Liu Heung Shing / AP
Though despised by critics, the series proved hugely popular, lasting eleven seasons and making several television films, including two in which MacLeod remained at the helm of the cruise ship. It also resulted in his being hired as a TV pitchman for Princess Cruise Lines.
“The critics hated it. They called it pointless television, but we became ambassadors of goodwill,” he told the Los Angeles Times in 2013.
His recent TV credits included Touched by An Angel, JAG and The King of Queens.
MacLeod’s carefree screen personality contrasted with his personal life. In his 2013 memoir This Is Your Captain Speaking, MacLeod admitted that he struggled with alcoholism in the 1960s and 1970s.
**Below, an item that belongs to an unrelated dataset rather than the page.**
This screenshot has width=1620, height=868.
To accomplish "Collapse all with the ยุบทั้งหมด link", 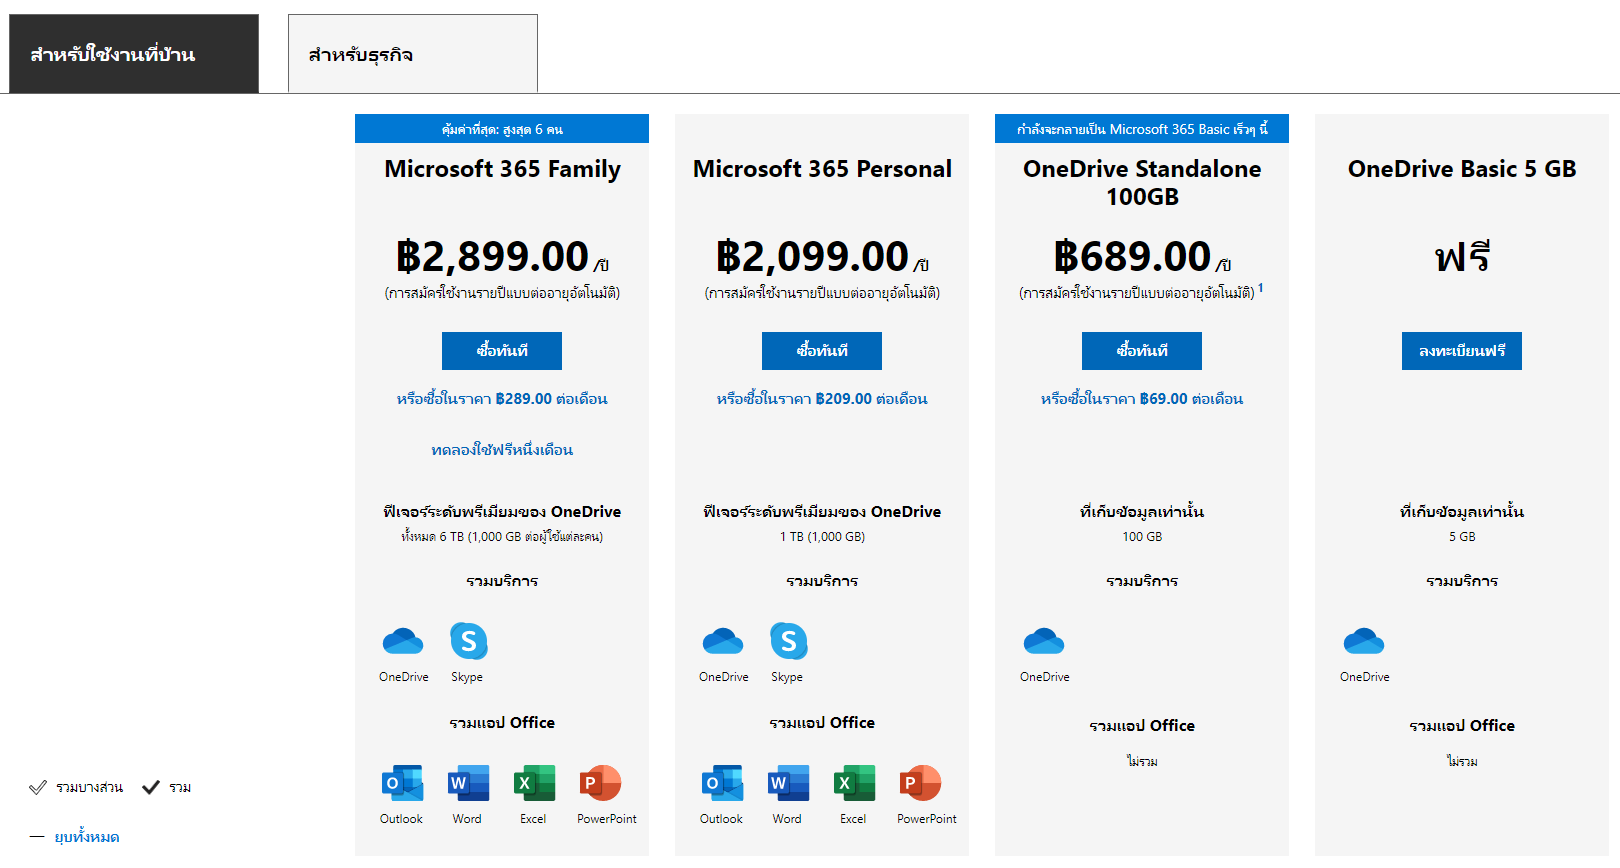I will [87, 837].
He also wrote that the loss of his hair at a young age made it difficult for him to find work as an actor.
“I was all over town looking for an agent, but no one was interested in representing a bald young man,” he wrote. “I knew what to do. I had to buy a hairpiece.” A toupee changed his luck “pretty quickly”. Until middle age he no longer needed the toupee.
MacLeod, whose first name was Allan See, got his first name from a French film and his last from an acting teacher at New York’s Ithaca College who had encouraged him to pursue an acting career.
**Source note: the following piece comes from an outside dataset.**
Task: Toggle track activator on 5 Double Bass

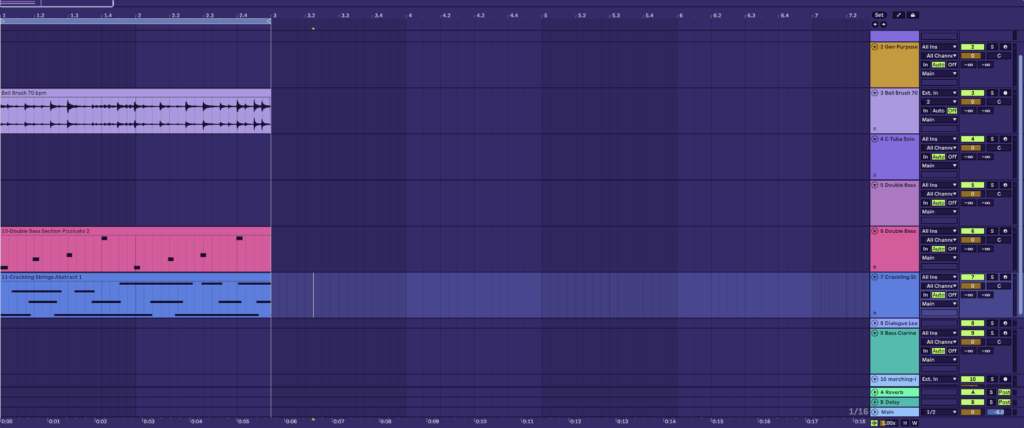Action: point(973,185)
After college, the Mount Kisco, New York-born gamer became a minor player in A Hatful of Rain and other Broadway plays, as well as in films such as I Want to Live! and Operation Petticoat.
In the 1960s, he appeared on television shows including Hogan’s Heroes, Hawaii Five-O, and The Dick Van Dyke Show. From 1962 to 1964 he also appeared with McHale’s Navy as seaman Joseph “Happy” Haines.
A major role he auditioned for: Archie Bunker in All in the Family. But he quickly realized that the character that Carol O’Conner immortalized was wrong for him. “Immediately I thought, ‘This is not the script for me. The character is too much of a fanatic.’ I cannot say these things, “wrote MacLeod in his memoir.
Other film credits included Kelly’s Heroes, The Sand Pebbles, and The Sword of Ali Baba.
MacLeod had four children with his first wife, Joan Rootvik, whom he divorced in 1972. He was the son of an alcoholic and his drinking problems led to a second divorce, Patti Steele. After MacLeod stopped drinking, he and Steele remarried in 1985.
The couple later hosted a Christian radio show called Back on Course: A Ministry of Marriages.